Cutting support for the oil and gas industry too soon risks “plunging people into poverty”, Scotland’s former finance secretary, Kate Forbes, has said.
She said groups such as Just Stop Oil were “wrecking people’s lives” with their protests.
Ms Forbes, who narrowly missed out on becoming SNP leader and Scottish first minister after Nicola Sturgeon stepped down, spoke about the importance of making a “just transition” away from fossil fuels like oil and gas.
Environmental campaigners say new developments in the North Sea, such as the Rosebank oil field west of Shetland, should be halted because of the impact they could have on climate change.
But Ms Forbes, now a backbench MSP after turning down a job in First Minister Humza Yousaf’s cabinet, said: “I think that a just transition needs to have justice at its heart, and that means you can’t cut off oil tomorrow.
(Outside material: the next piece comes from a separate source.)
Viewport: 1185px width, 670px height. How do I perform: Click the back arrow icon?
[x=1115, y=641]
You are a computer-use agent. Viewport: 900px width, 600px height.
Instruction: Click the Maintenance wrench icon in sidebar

“That means that you’ve got to continue to support oil and gas to an extent, in order to allow the supply chains to build up for alternatives.
“If you cut it off tomorrow, or even if you cut it off next year, or maybe even in five years time, you won’t have built up the supply chain that can cater for all of these new jobs that are going to be created.
“All you do is plunge the country into poverty, and that does not serve our people.”
She added that the powersharing deal between the SNP and Scottish Greens at Holyrood meant some people living in rural Scotland believe that “urban-centric environmentalists can have more say about the rural economy than the actual people working in there”.
Appearing at the Edinburgh Festival Fringe with comedian Matt Forde, Ms Forbes was asked if the SNP’s brand was “being compromised by Patrick Harvie and Lorna Slater” – the Scottish Greens’ co-leaders who are ministers in the Scottish Government.
Ms Forbes, the MSP for Skye, Lochaber and Badenoch, said she had dealt with both Mr Harvie and Ms Slater, as she stressed the importance of gaining public support.
However policies such as highly protected marine areas, and the deposit return scheme for drinks cans and bottles, have both had to be shelved after being criticised.
Ms Forbes stressed: “There is no reaching net zero for example, unless you take the public with you on some of the more difficult issues. If you can’t take them with you, we ain’t going to get there.
“So that requires again a respect, and not necessarily a sense of being preached at.”
Meanwhile she claimed environmental group Just Stop Oil were “alienating the very public whose behaviour we need to see change”.
She said: “I think protest is fundamentally important, but protests that continue to hit workers, those that are struggling to get about their daily life – the cleaner who can’t get to work and yet needs to feed her kids – when you start wrecking people’s lives in that way, you’ve lost them as an audience.”
She continued: “Behaviour never changed as a result of being preached at. I think most people want to do the right thing, but they don’t want to see their lives wrecked in the process.”